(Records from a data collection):
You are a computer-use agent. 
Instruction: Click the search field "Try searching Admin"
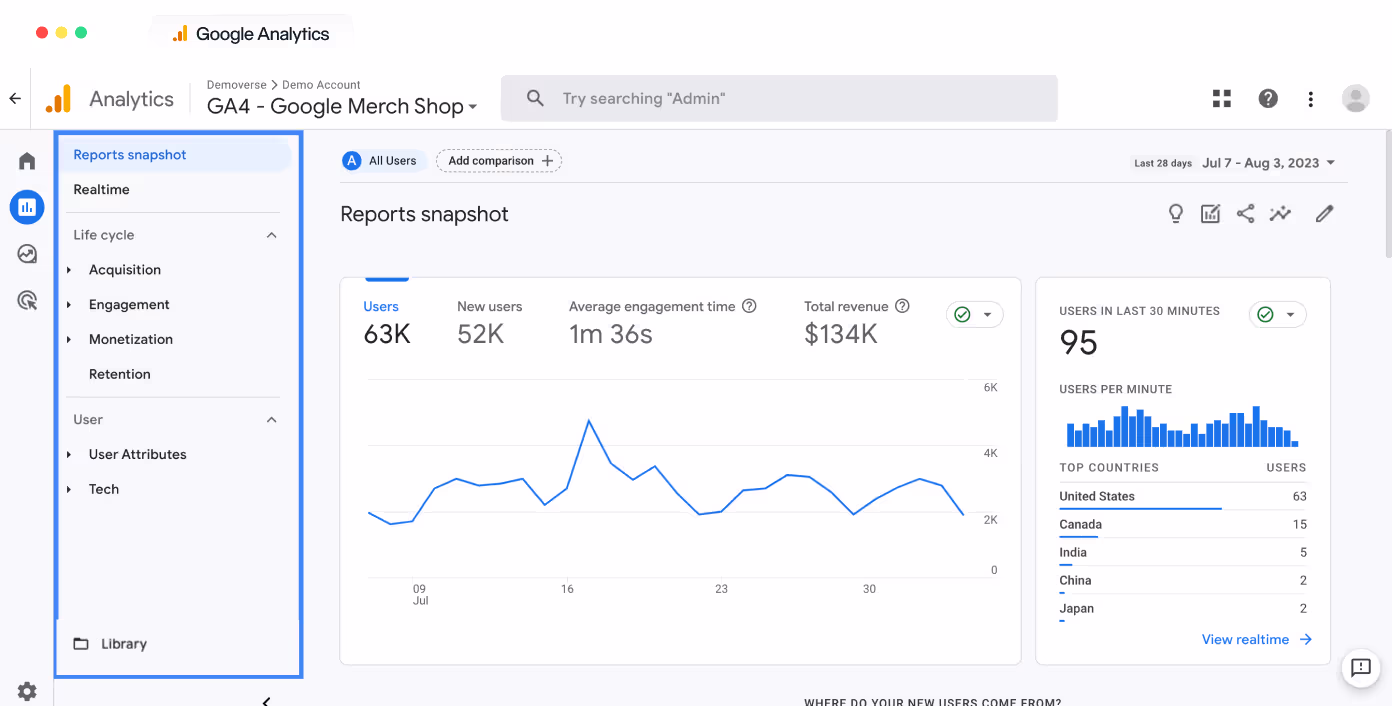778,98
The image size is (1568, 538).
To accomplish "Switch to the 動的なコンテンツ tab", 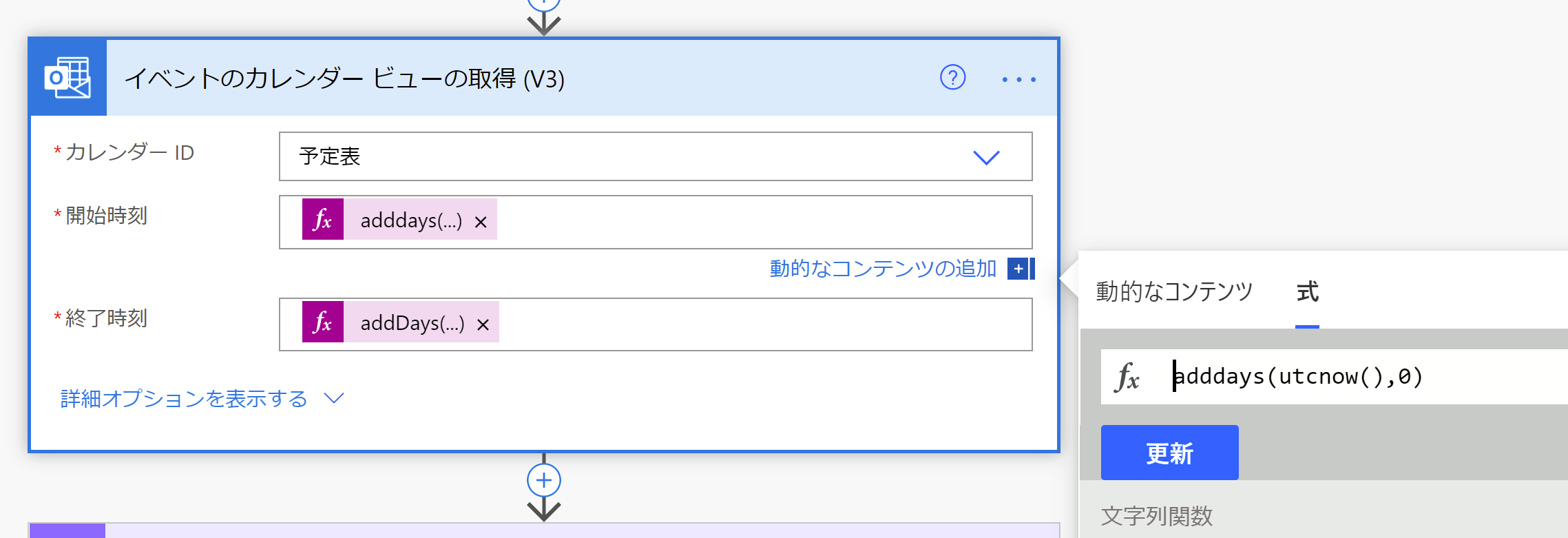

(TASK ITEM):
Every line of the data is to be transcribed exactly, and no picture is to be included.

(SOLUTION TO THE EXERCISE):
You are a computer-use agent. 
Instruction: Click the search field "Try searching Admin"
778,98
The image size is (1568, 538).
To accomplish "Switch to the 動的なコンテンツ tab", 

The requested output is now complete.